Macau Chiba FC
- Full name: Macau Chiba Football Club
- Founded: 2002; 24 years ago
- Ground: Lin Fong Sports Centre
- Capacity: 2,200
- League: Liga de Elite
- 2025: 6th
- Website: Website

= Macau Chiba FC =

Macau Chiba FC (千葉) is a professional association football club from Macau currently competing in the Liga de Elite. The club also fields futsal and seven-a-side teams.

==History==
Macau Chiba Football Club was founded in 2002 by local player and enthusiast Su Zhenyu with his friends at age sixteen. After studying in Australia, he returned home and began playing for several clubs in Macau's top division. Zhenyu applied his experience to the management of Macau Chiba with the goal of becoming a world-class club. Since 2013, Macau Chiba has trained youth players between the ages of three and thirteen. The club has previously also been named Chiba Sport and Ivo Chiba at various points in its history.

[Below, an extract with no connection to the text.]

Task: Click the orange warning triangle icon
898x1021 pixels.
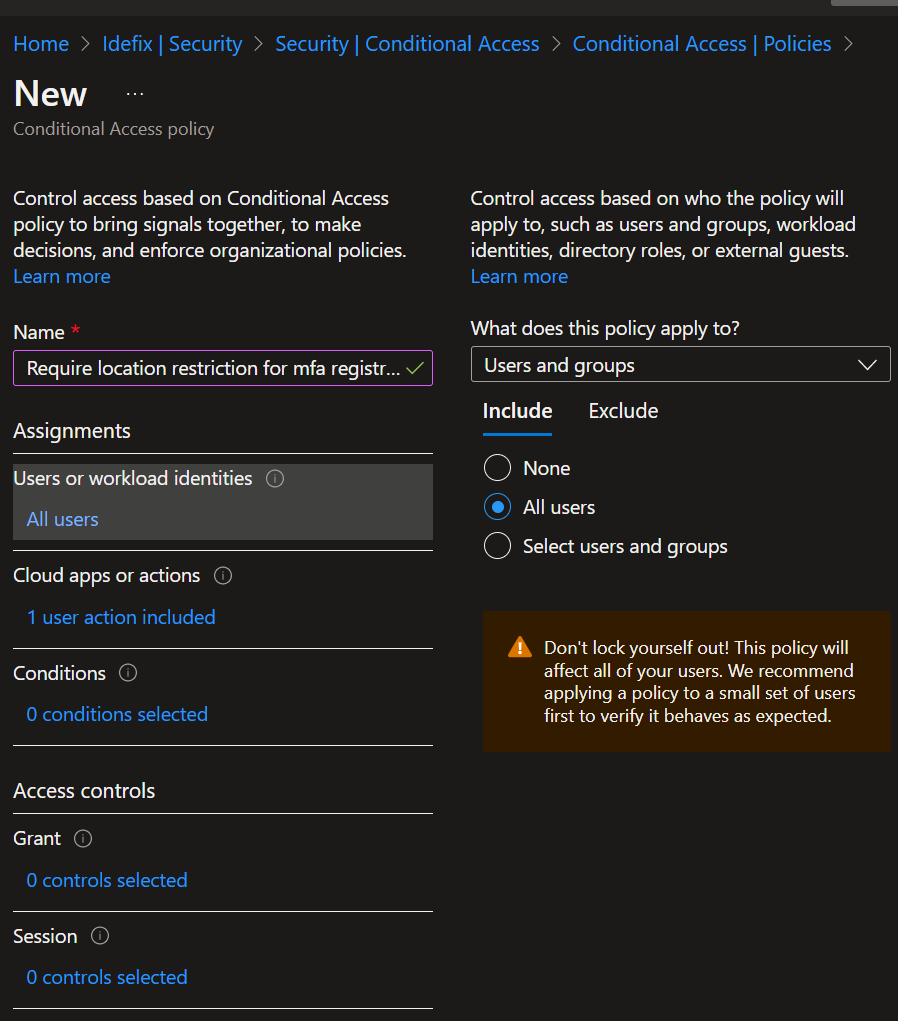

In 2024, the club finished as runners-up in the 2ª Divisão and were promoted to the Liga de Elite for the 2025 season. Following the 2025 season, the club signed a strategic partnership with Discover Macau, a local lifestyle ecosystem platform. As part of the announcement ceremony, Chiba FC listed increasing training intensity, promoting the development of youth teams, and demonstrating the team's ambition to be the league's best as its goals for the 2026 season. Additionally, both parties hoped to create a "Macauization" of local football to increase sports tourism while growing the football culture in the territory.

Chiba FC opened the 2026 season with a defeat to Shao Jiang SA. Afterward, the club went on a three-match winning streak to climb to second place in the standings.